## Extract
· · · · · · ·
That’s what many trucking executives believe former drivers have been doing, enjoying up to 99 weeks of extended unemployment benefits. The evidence for that is anecdotal, however. A Kaiser Family Foundation/NPR study released in December found only 22 percent of those unemployed for a year or more were receiving unemployment benefits, and a 2010 Federal Reserve study found extended benefits accounted for about 0.4 percentage points of the increase in the national unemployment rate during the 2008-09 recession — a figure representing about 600,000 potential workers, according to the Federal Reserve Bank of San Francisco. In any case, extended unemployment benefits will be phased out soon.
At the same time, truck driver wages are rising. Werner Enterprises, which operates 7,300 tractor-trailers, raised its average pay by 1.5 cents per mile year-over-year in the second quarter. Other companies are following, but pay will have to rise much higher much faster to cut into any shortage of drivers.
In its most recent survey on truck driver wages, Transport Capital Partners found 70 percent of truckload carriers expect wages to increase up to 5 percent over the next year, while 20 percent expect a 6 to 10 percent hike.
How much pay will it take to attract and retain drivers? “From the carrier’s perspective, you’re going to have to come up with between $50,000 and $70,000 per year,” said Mikes, compared with $40,000 to $50,000 today. “We’re about $10,000 to $20,000 short what carriers now say the drivers have to earn.”
That’s a large gap for carriers to close without a significant increase in rates from shippers. “Our average driver, for a full year of service, is probably making $50,000,” Johnson said.
Raising that average $10,000 a year for its 3,000 drivers would cost Con-way Truckload $30 million. “I think everybody recognizes the problem, but everything is driven by the rate increases,” he said.
· · · · · · ·
## Task instructions
1. According to the passage on truck driver pay, by how much did Werner Enterprises raise its average pay year-over-year in the second quarter?
2. Name every organization mentioned in the passage on truck driver pay.
3. Carry on the passage on truck driver pay from the point where it stops.
The listing after this point is not needed for any of this work.

## Information provided
· · · · · · ·
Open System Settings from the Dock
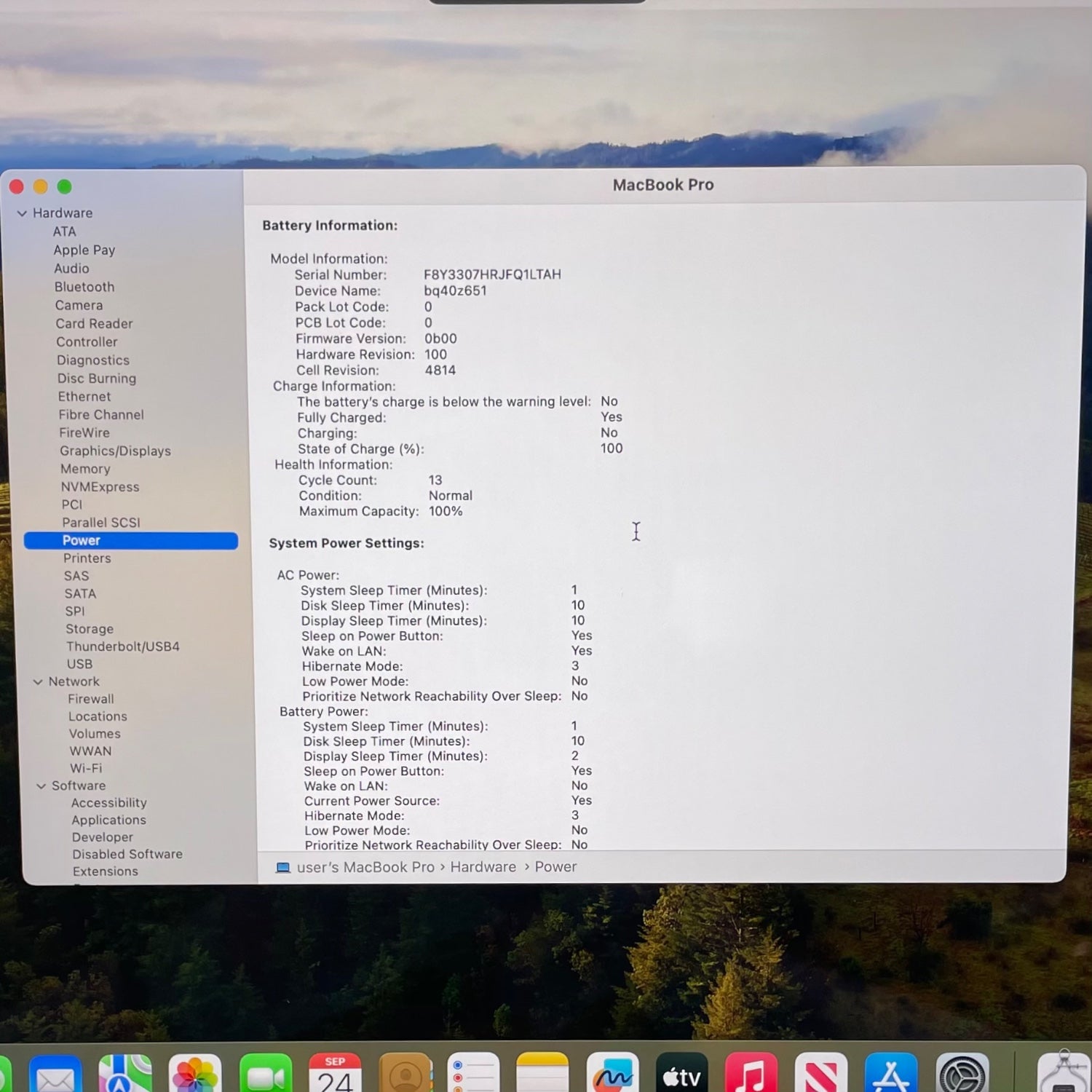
· · · · · · ·
## Task answers
1. It raised its average pay by 1.5 cents per mile.

2.
Kaiser Family Foundation
NPR
Federal Reserve
Federal Reserve Bank of San Francisco
Werner Enterprises
Transport Capital Partners
Con-way Truckload

3.
Until driver pay increases substantially, however, truckload carriers will struggle to compete for drivers with higher-paying private fleets. “The median private fleet driver pay is $67,411 a year,” said Johnson, citing figures from the National Transportation Institute. Median means half those drivers make more, half make less, than $67,411 a year.
Private fleets owned by manufacturers or retailers “have less than a 15 percent turnover rate,” Johnson said. “They typically have drivers waiting for those jobs.” Less-than-truckload carriers have an 8 percent turnover rate, according to the ATA.
That difference in turnover from an LTL or private carrier to a truckload operator reflects not just pay but those perennial lifestyle issues at work. Private fleet and LTL drivers typically are home most nights of the week, while the average over-the-road truckload driver may only get home once every two weeks, Johnson said.
Changing the “lifestyle” may be as hard, if not harder, than raising pay for carriers founded on the premise they will haul a truck full of freight anywhere in the country. The truckload sector’s basic premise is based on that irregular-route, long-haul service. To sustain it, carriers may have to charge much more in the future.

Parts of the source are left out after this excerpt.